If, like me, you tumble and wrestle with the idea of not being good enough then you might notice one of two things happening in your life. 1) You think, it’s not good enough so I’m not going to do it at all or 2) You think, it’s not good enough, it has to be perfect, so I won’t stop until it is perfect. If it’s the latter, you are probably making your own life – and everyone else’s around you – a misery in the relentless pursuit of an impossible ideal. If it’s the former, it’s much more serious. You are rejecting life itself.
Who says it’s not good enough anyway? Cue trumpet sounds: yes, it’s that crotchety old critic in your head, there to cheer you on as usual – not, as Mike Myers would say in Wayne’s World, a highly intellectual film I watched as a teenager. At this stage, I’ve started about twenty novels, I’ve got endless poems scribbled here and there, and bits of random prose scattered across countless notebooks. All seeds that weren’t watered. Nothing has been finished because my ‘you are not good enough’ voice has been deafening these last few decades. I allowed it to paralyze me for years. I’m middle-aged now, and even writing this I’m thinking – no! No you are not! But yes, yes I am, I am middle-aged now and I have left it this long to turn around and fight back with great force against the ‘not good enough’ mantra.

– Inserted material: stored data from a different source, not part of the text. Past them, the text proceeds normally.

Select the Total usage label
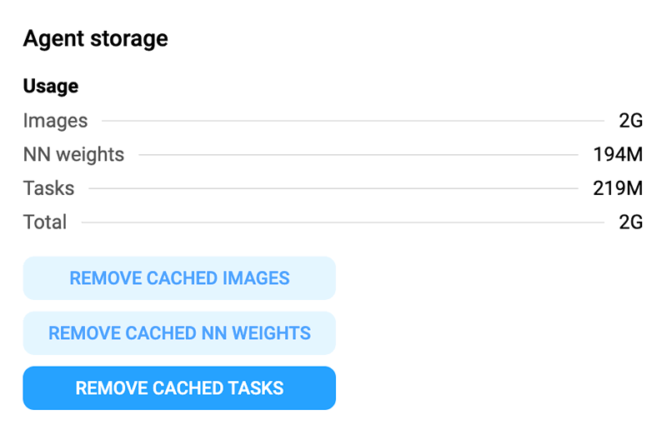 click(x=45, y=223)
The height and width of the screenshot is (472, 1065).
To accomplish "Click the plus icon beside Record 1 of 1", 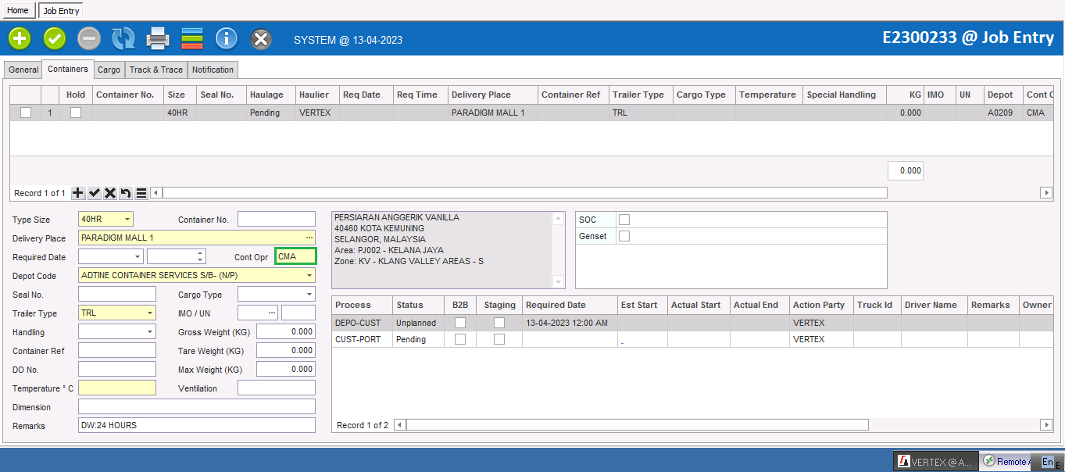I will pos(78,193).
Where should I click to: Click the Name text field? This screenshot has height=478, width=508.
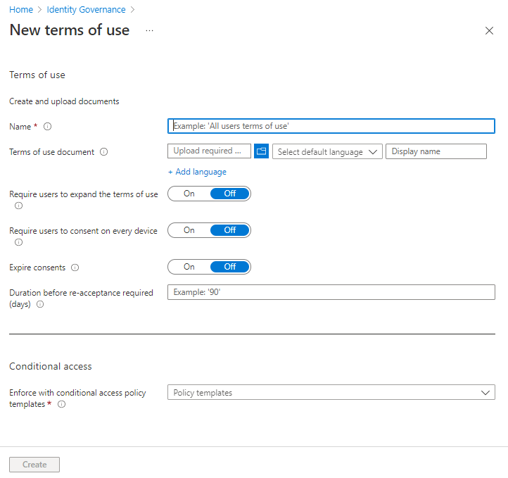tap(331, 126)
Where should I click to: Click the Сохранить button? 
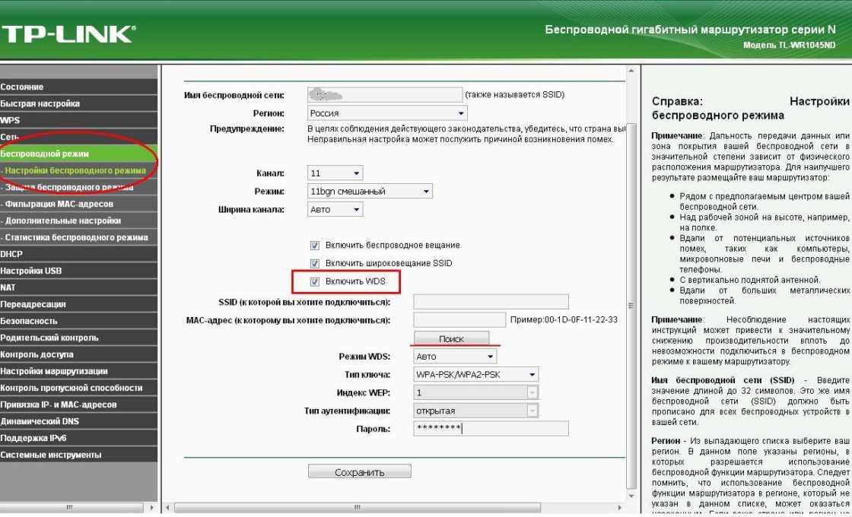[359, 472]
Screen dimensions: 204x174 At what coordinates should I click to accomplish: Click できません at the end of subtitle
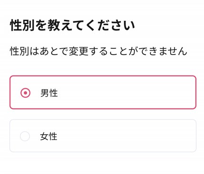pos(164,51)
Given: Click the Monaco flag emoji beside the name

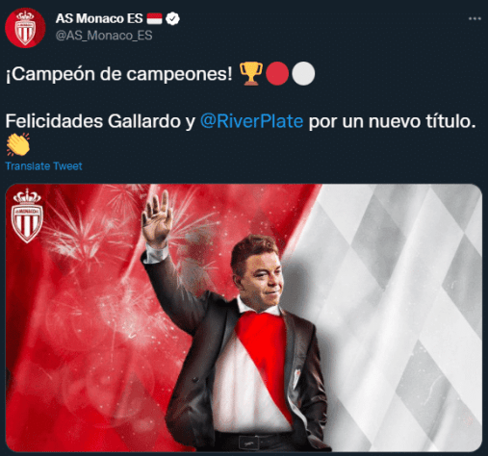Looking at the screenshot, I should pyautogui.click(x=154, y=18).
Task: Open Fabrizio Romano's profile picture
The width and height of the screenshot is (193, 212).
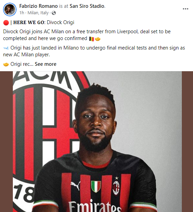Action: click(10, 9)
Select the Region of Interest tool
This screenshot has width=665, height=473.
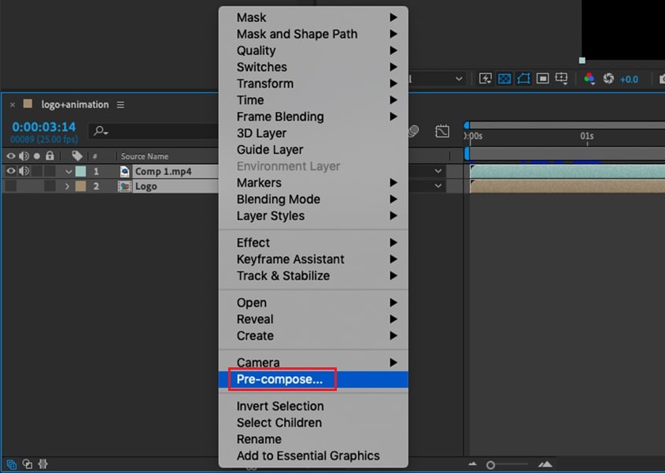click(542, 79)
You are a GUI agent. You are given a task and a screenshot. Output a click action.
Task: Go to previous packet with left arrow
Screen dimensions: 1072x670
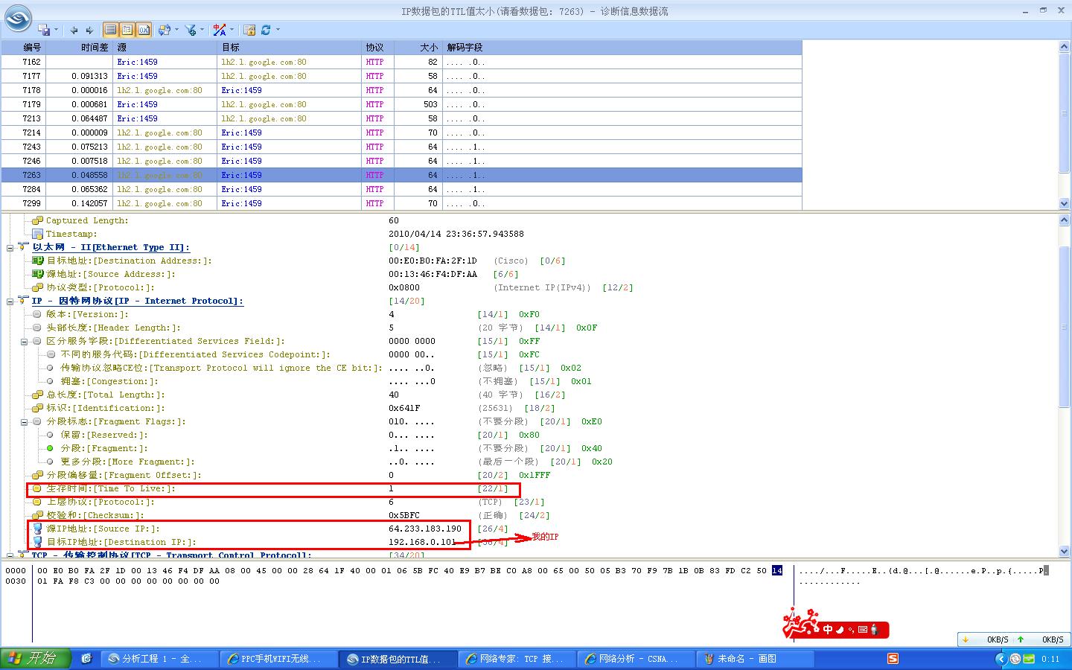click(x=74, y=30)
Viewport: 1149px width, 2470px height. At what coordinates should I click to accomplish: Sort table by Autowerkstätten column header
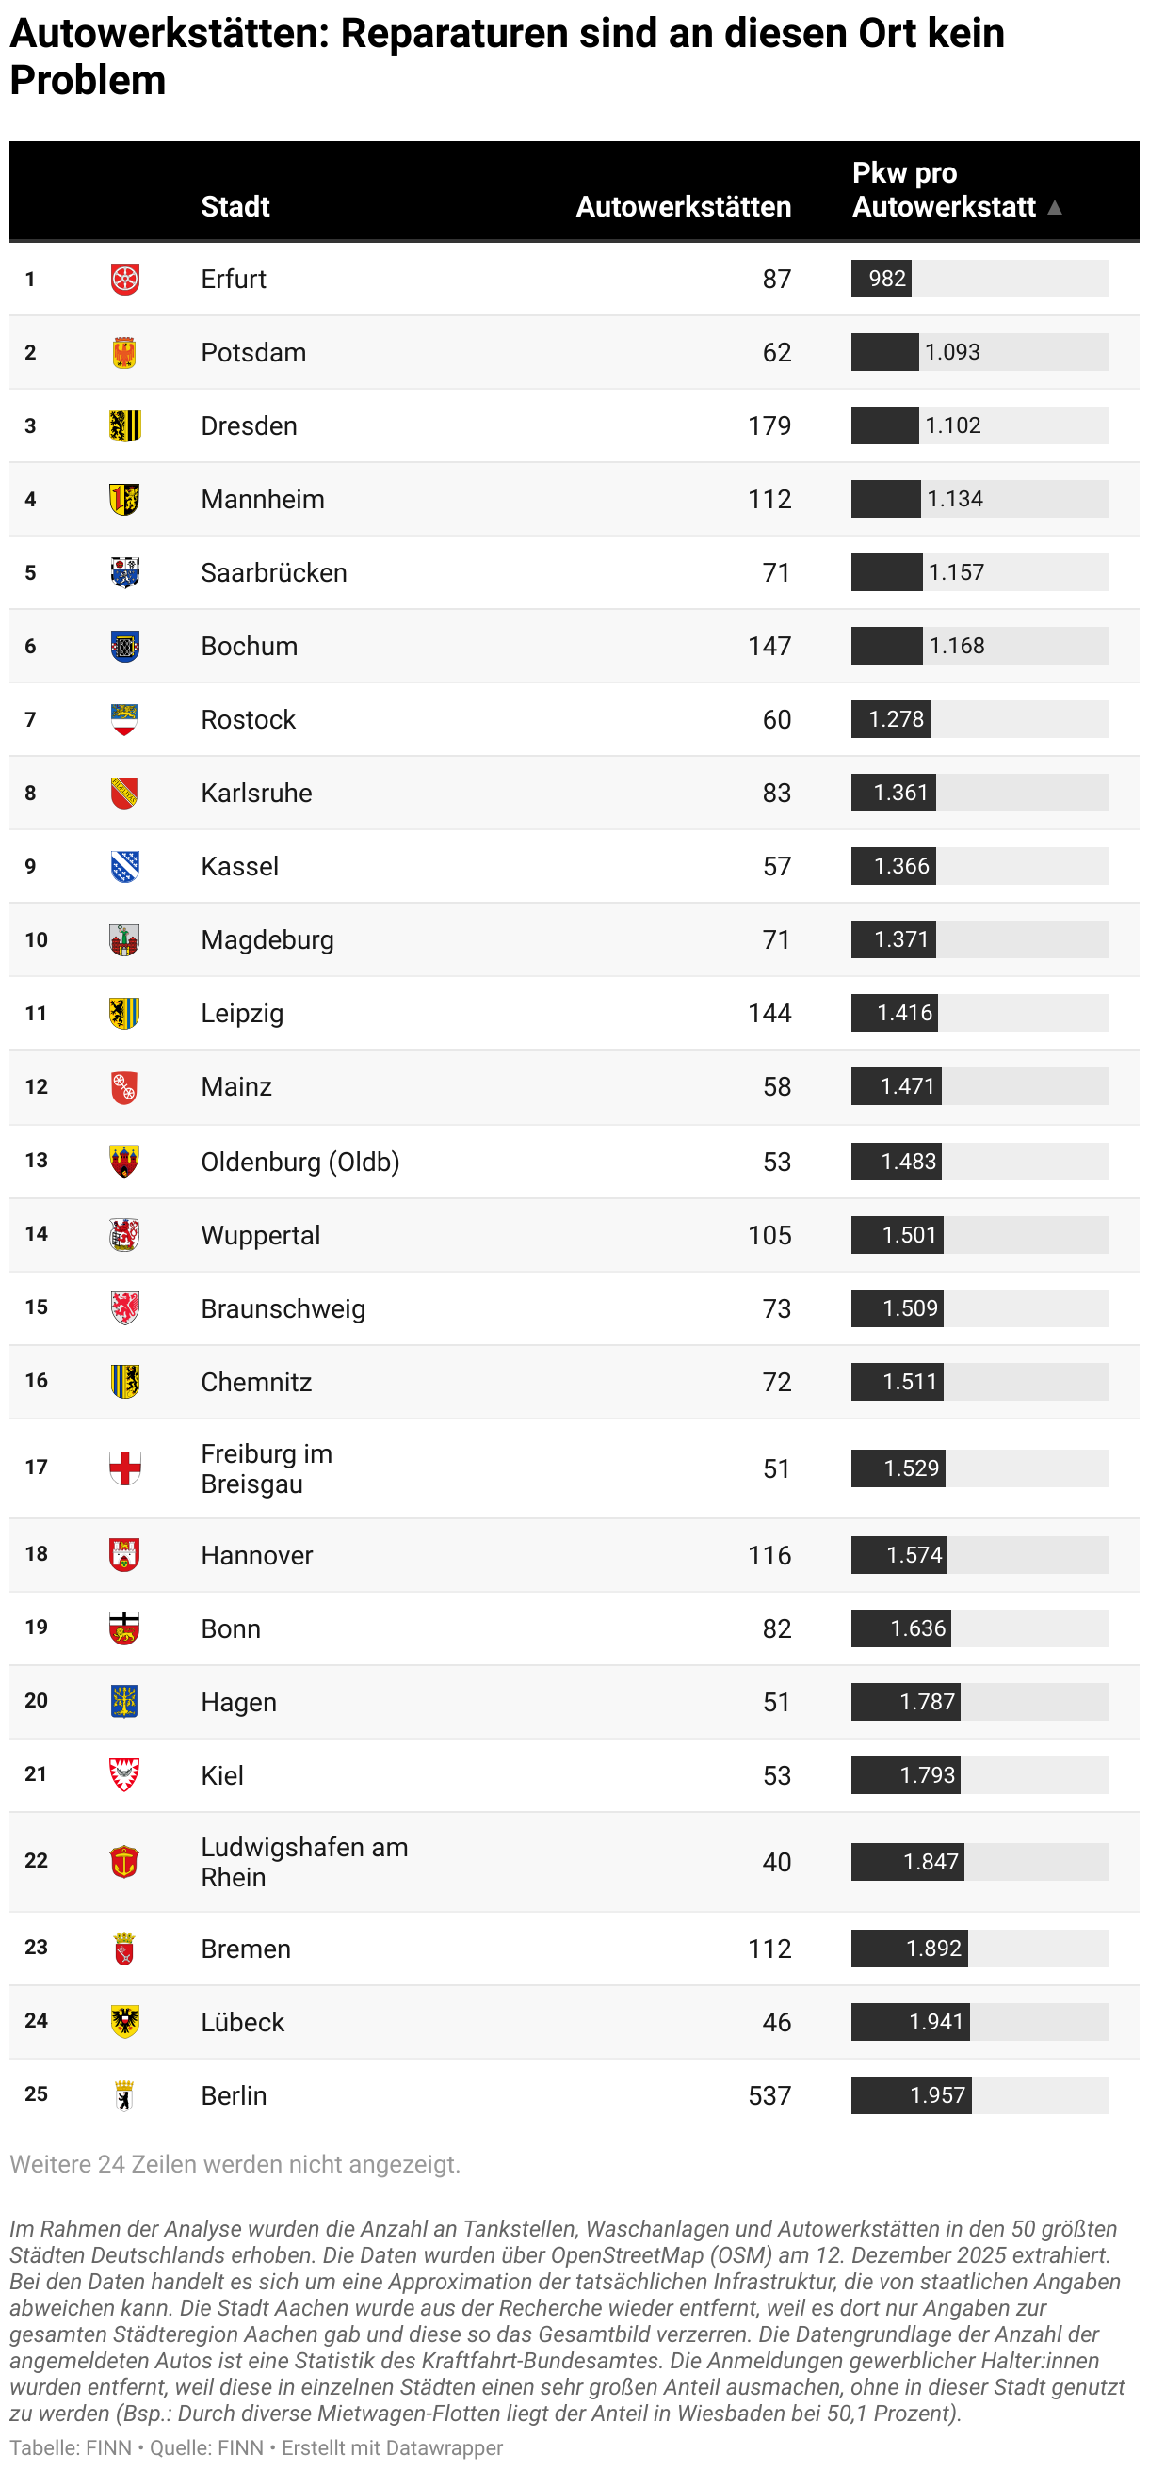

Lately, I’ve understood that there is no such thing as not being good enough. It’s just a ghost, a kind of mental haunting, utter nonsense thrown up from some stuck, dodgy part of your brain. I fell foul of perfectionist problem number one. It was my downfall, in many areas of my life. I’m not good enough, so I’m not going to try. What that really meant was that I was terrified of failing. How brave people are who put their ideas, their creations, out into the world! My perfectionist number one problem was not conscious, but it is now. Perhaps it’s age, or meditation, but it has come sharply into consciousness – so knife-like, in fact, that I can feel the blade of it sliver over me each day.
I have work to do. Creative work, ninja-style. That means I have to kick the butt of that old it’s not good enough pal of mine. It feels urgent because that cranky, toothless critic has kept me in a stupor for almost a quarter of a century. Perfectionism is a kind of evil that can freeze you into a block of ice – and what does it take to make you melt? Honestly, I’m just finding out myself, but it’s happening to me at the moment. I’m melting. I’m dripping. It won’t stop because frankly, telling myself that I’m not good enough is just not fucking good enough anymore.